1 What was the plotline of the anime?
2 Will there be a second season of Redo of Healer?
2.1 Light novel status of the anime
2.2 What about the disc sales?
2.3 The popularity of the Redo of Healer
2.4 Rui Tsukiyo gives hope to fans
3 When is the second season of Redo of Healer?
What was the plotline of the anime?
The Picture from Trailer – @Sentai / Youtube
“Healing sorcerers cannot fight alone.” Everyone knew so until things changed. Keyaru, the main character of Redo of Healer, is a healing magician who is exploited by others and suffered many assumed sexual abuse. But the real truth will not take long to realize. Keyaru will realize what power lies behind the healing magic and see this class is the strongest class in the world. Utilizing the Philosopher Stone and using her healing magic, Keyaru goes back four years. This is the heroic tale of a healing magician who had the opportunity to rebuild his life in the past.

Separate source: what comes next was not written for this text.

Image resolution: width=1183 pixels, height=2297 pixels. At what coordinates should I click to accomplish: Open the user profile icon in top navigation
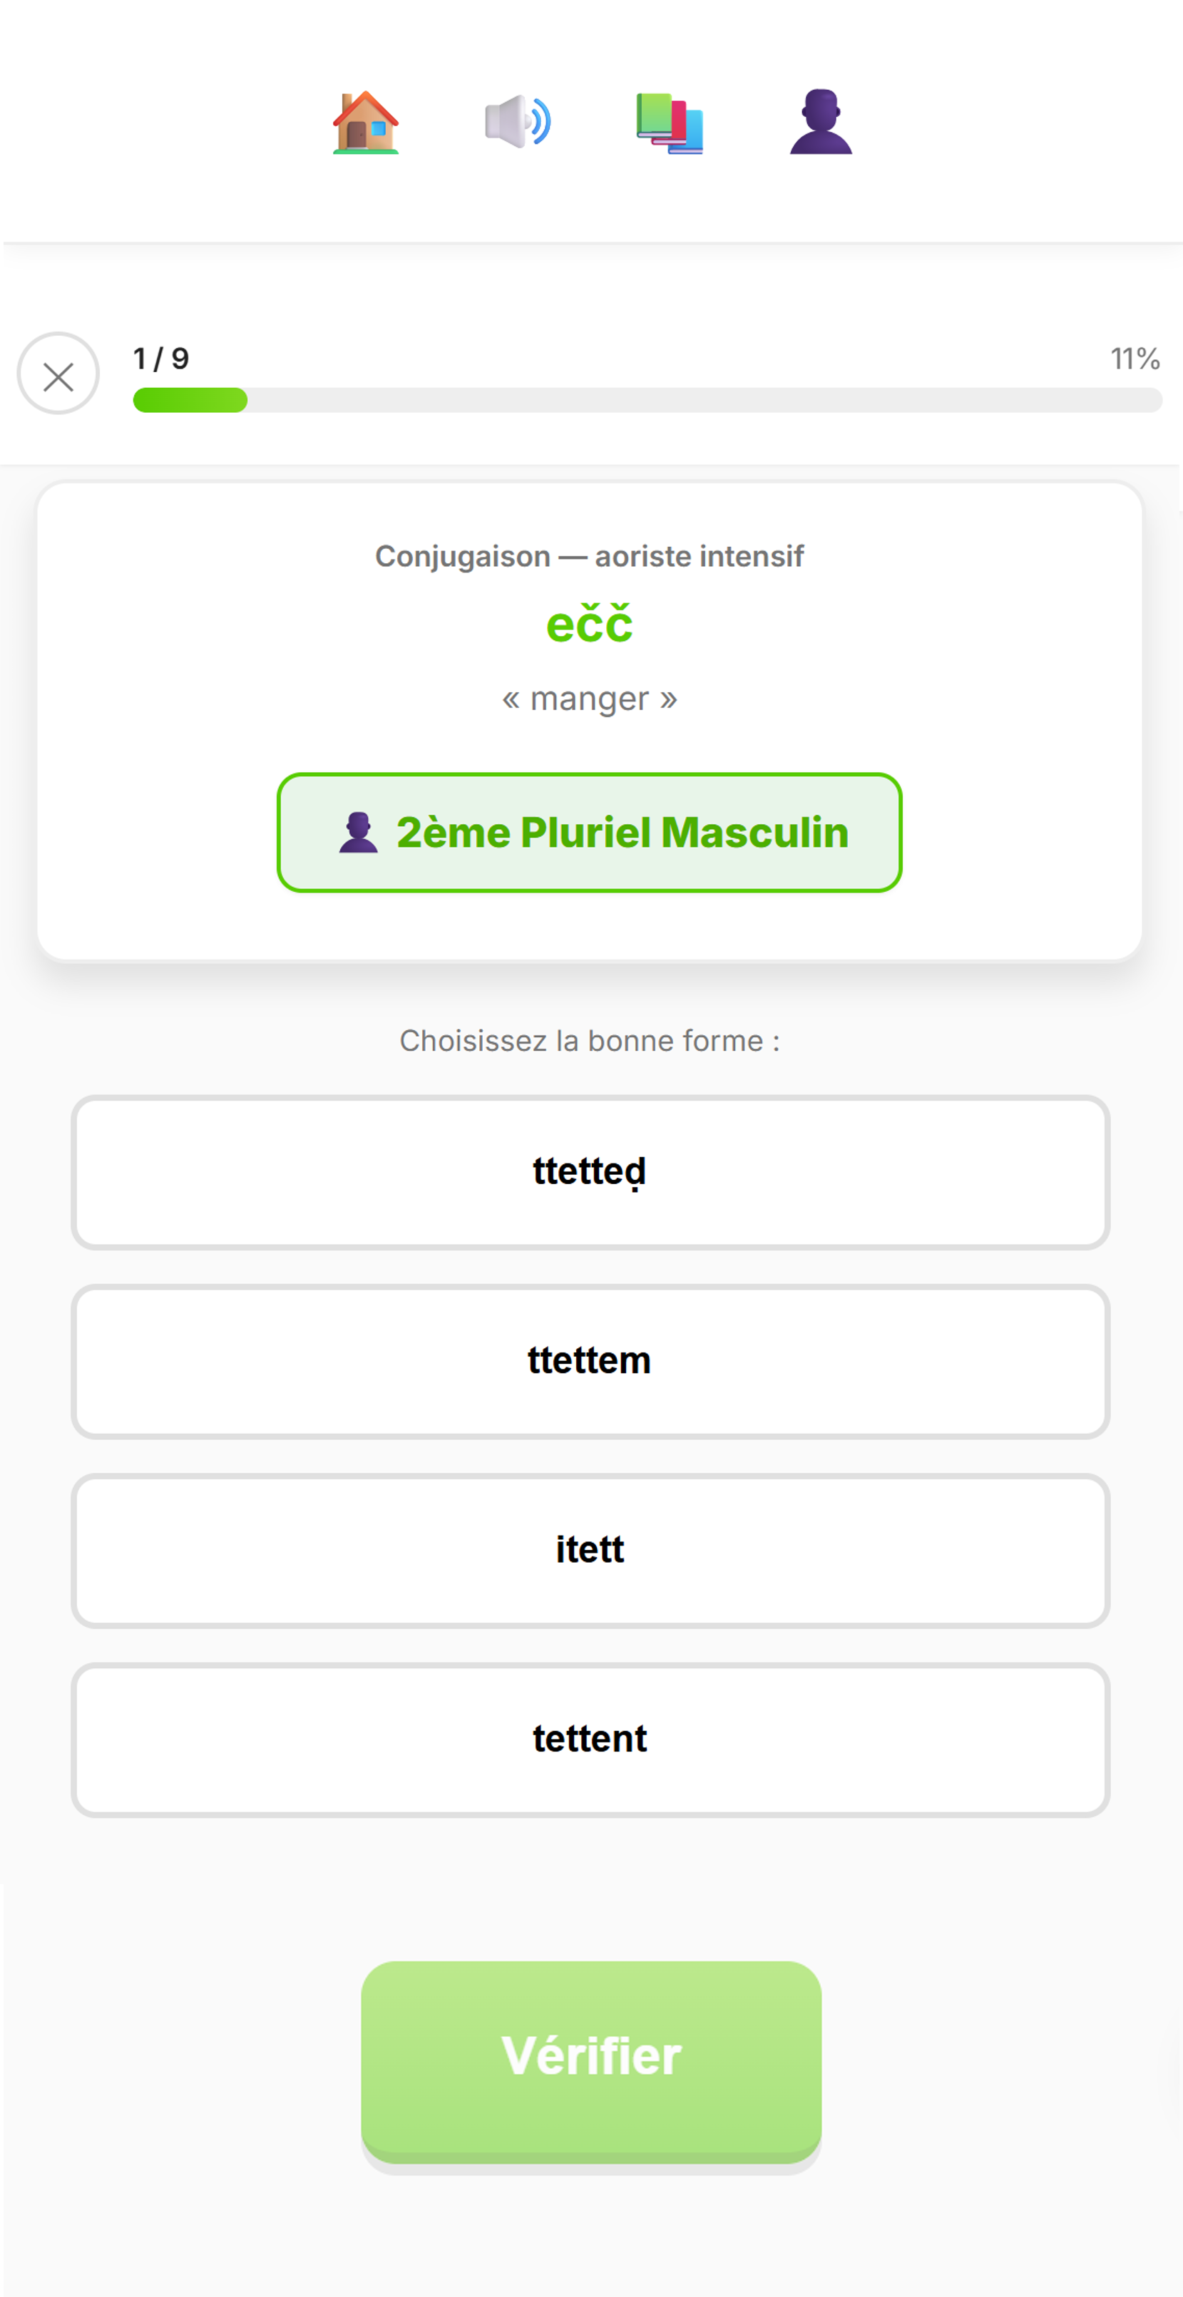[x=821, y=122]
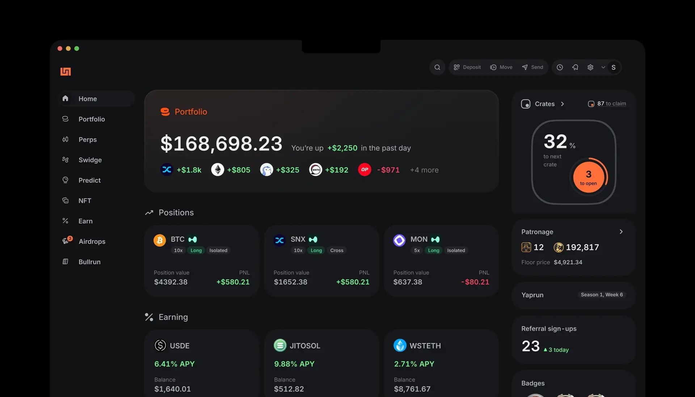Show the +4 more portfolio assets

pos(424,170)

Will there be a second season of Redo of Healer?
As of September 5, 2022, Light novel publisher Kadokawa or anime studio TNK has yet to renew the anime for a second season. The first season of Redo of Healer aired from January 13, 2021, to March 31, 2021. We are used to seeing a renewal for a new season in the season finale of beloved anime series. Unfortunately, Redo of Healer was not one of these anime. Animes can be renewed for a new season after many years. Considering the release date of the first season of Redo of Healer, we can say that it looks quite early for a new season’s approval. Official news is limited at this stage, but it is possible to speculate about a second season under some key factors. The decision committee responsible for anime renewals makes a similar assessment and draws financial conclusions. Therefore, it is possible to predict with a high probability whether the anime will have a new season. Let’s take a look together.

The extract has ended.